_Extract provided_
--- START ---

HIGH COURT, KUMASI
DATE: 31ST JANUARY, 1962
BEFORE: DJABANOR, J.
CASES REFERRED TO
(1) Nana Ayirebi Acquah III v. Nana Tawia Ababio (1948) 12 W.A.C.A. 343
(2) Serwah v. Kesse [1960] G.L.R. 227, S.C.
NATURE OF PROCEEDINGS
APPEAL from a judgment of the Kumasi West Local Court, Akropong, in a suit for declaration that farms left by former occupant of stool are stool property.
COUNSEL
W. K. Ackun for the defendants-appellants.
D. S. Effah for the plaintiff-respondent.
JUDGMENT OF DJABANOR J.

--- END ---

_Data excerpt_
--- START ---

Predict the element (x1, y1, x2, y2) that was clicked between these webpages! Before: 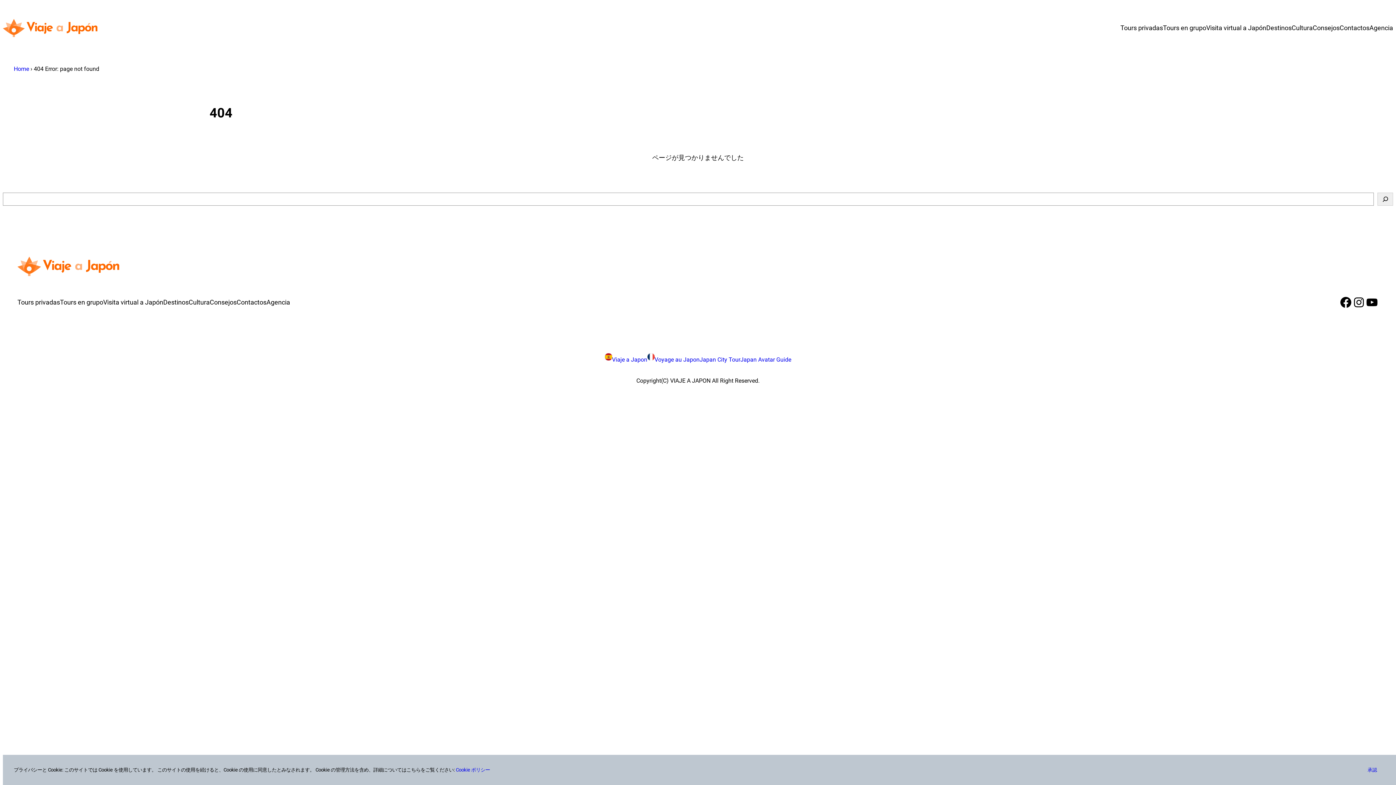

--- END ---

_Tasks to complete_
a. List every party named in the cases referred to in the Kumasi High Court case record.
b. Reproduce the Kumasi High Court case record from "CASES REFERRED TO" to "OF DJABANOR J.".

_Answers to the problems_
a.
Nana Ayirebi Acquah III
Nana Tawia Ababio
Serwah
Kesse

b.
CASES REFERRED TO
(1) Nana Ayirebi Acquah III v. Nana Tawia Ababio (1948) 12 W.A.C.A. 343
(2) Serwah v. Kesse [1960] G.L.R. 227, S.C.
NATURE OF PROCEEDINGS
APPEAL from a judgment of the Kumasi West Local Court, Akropong, in a suit for declaration that farms left by former occupant of stool are stool property.
COUNSEL
W. K. Ackun for the defendants-appellants.
D. S. Effah for the plaintiff-respondent.
JUDGMENT OF DJABANOR J.